◆ Texte cité ◆
Le 31 mai, lendemain de l’Ascension, nous apprîmes que les deux préfets de police devaient venir le lendemain établir leur tribunal dans l’appartement des satellites, antichambre de la prison. Évidemment il allait y avoir du nouveau, et bien certainement c’était de nous qu’on devait s’occuper ; mais de quoi s’agissait-il ? impossible de le savoir. En tous cas, c’était une bonne nouvelle ; que pouvait-il nous arriver de plus pénible que ce séjour prolongé dans notre cachot ?

◆ Exercice proposé ◆
Prolongez le récit de captivité ci-dessus en reprenant juste après sa dernière phrase.

◆ Extrait des données ◆

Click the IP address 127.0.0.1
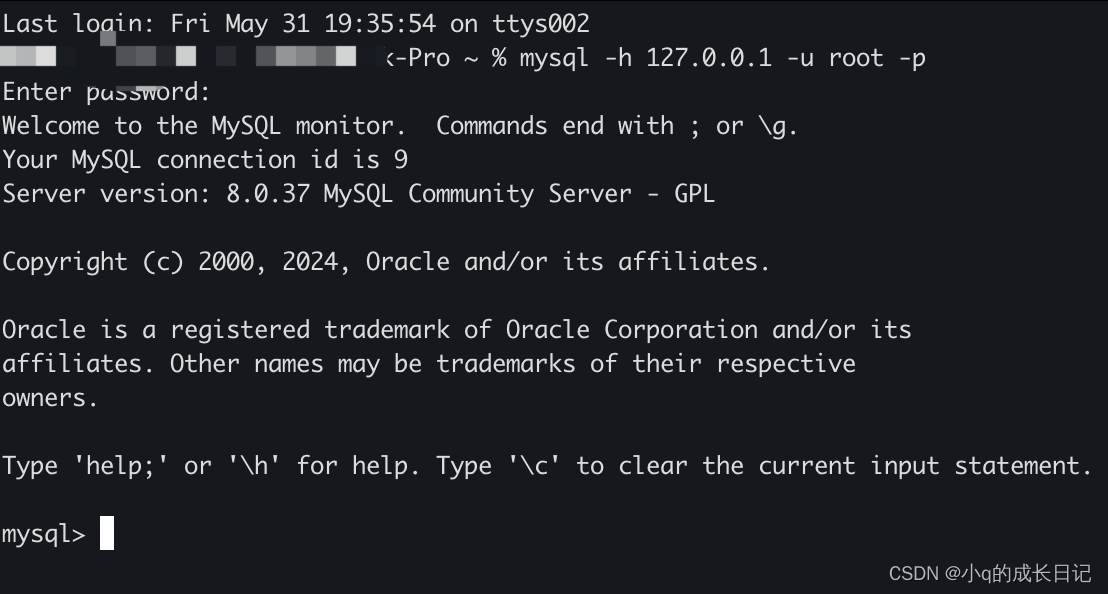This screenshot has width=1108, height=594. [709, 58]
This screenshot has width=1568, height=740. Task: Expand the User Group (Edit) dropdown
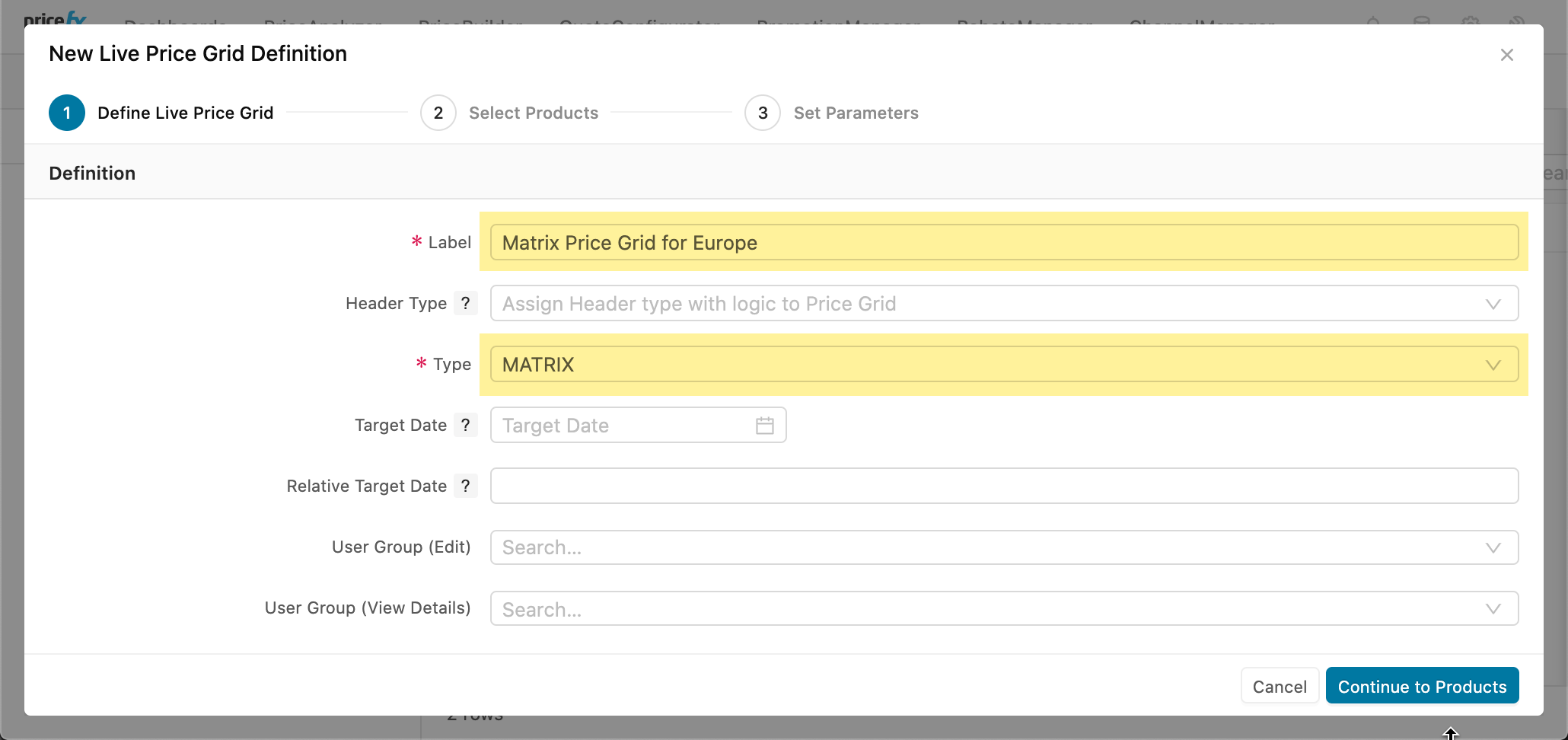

◆ Corrigé ◆
XI

Le lendemain, en effet, 1er jour de juin, un grand mouvement se fit en dehors de la prison. Un prisonnier de nos amis vient nous dire en secret que c’est de moi qu’il s’agit, que je dois comparaître encore devant les deux juges, venus exprès pour m’interroger. Quelques instants après, un satellite bien habillé se présente et m’invite à le suivre ; nous traversons la cour ; la porte de la prison s’ouvre et je me trouve entre deux haies de satellites, ayant devant moi les deux mêmes juges que vous connaissez par la description que j’en ai faite plus haut. Cependant il y a une différence dans le costume ; aujourd’hui ils sont habillés en bourgeois ou plutôt en nobles, de beaux habits de soie, le large chapeau civil, surmonté d’un bijou, espèce de petite statue en jade appelée ok-nou, ils tiennent leur éventail à la main et, tranquillement assis, fument dans de longues pipes le bon tabac des provinces du nord. Les deux rangs de satellites ne se composent guère que de chefs, les hommes aux longs.